Corporate bonds, loans and mortgage securities and asset- backed debt have all weakened or been stuck in ranges in the past three to five weeks on concern that markets strengthened too far, too fast. Yields on high-yield, high-risk U.S. company bonds rose to 9.69 percentage points more than Treasuries yesterday, after falling to 9.17 points on June 12 from 16.62 points on Dec. 31, according to Barclays Capital Inc. index data. Loans to the companies fell to 79.41 cents on the dollar, from 80.24 cents on June 12, Standard & Poor’s data show.
“It’s all sort of stalled out,” Jim Shallcross, who oversees about $14 billion of bonds as director of portfolio management at Declaration Management & Research LLC in McLean, Virginia, said in a telephone interview.

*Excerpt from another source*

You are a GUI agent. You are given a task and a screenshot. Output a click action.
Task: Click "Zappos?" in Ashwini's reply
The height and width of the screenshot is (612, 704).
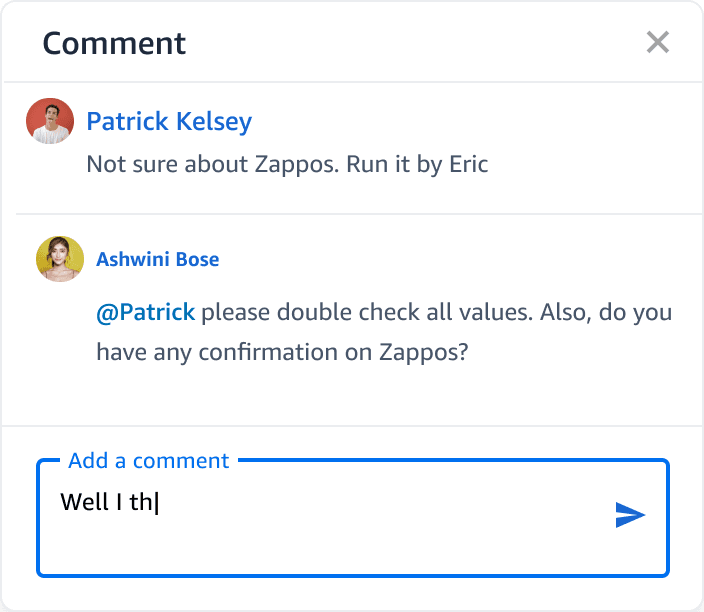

The credit markets in this story are viewed as somehow separate from the equity markets. But in reality the secondary credit markets look to 4 sources for "inspiration".
1. The primary markets: If demand for new issues picks up and new deals get priced differently from the secondary markets, the credit markets will respond.
2. Defaults and recoveries: Unexpected defaults, poor recoveries or unusual court actions will get the markets' attention.
3. Mutual fund flows
4. The equity market: Absent anything unexpected in 1 - 3, the credit market traders will take their cues from the most transparent/liquid proxy - the equity market.
One can give all sorts of explanations for the credit market rally, and recent sideways movement, but the reality is that the credit traders are mostly responding to the stock market. Here is a chart that shows the traded HY bond index (HY CDX), the HY loan index (LCDX), and the S&P500. Both the rally and the "sort of stalled out" part are simply following what the S&P500 has done.
This may be a sacrilege, but a possible way to think about the credit markets these days (particularly the heavily discounted non-investment grade) in a macro sense is simply as low beta stocks.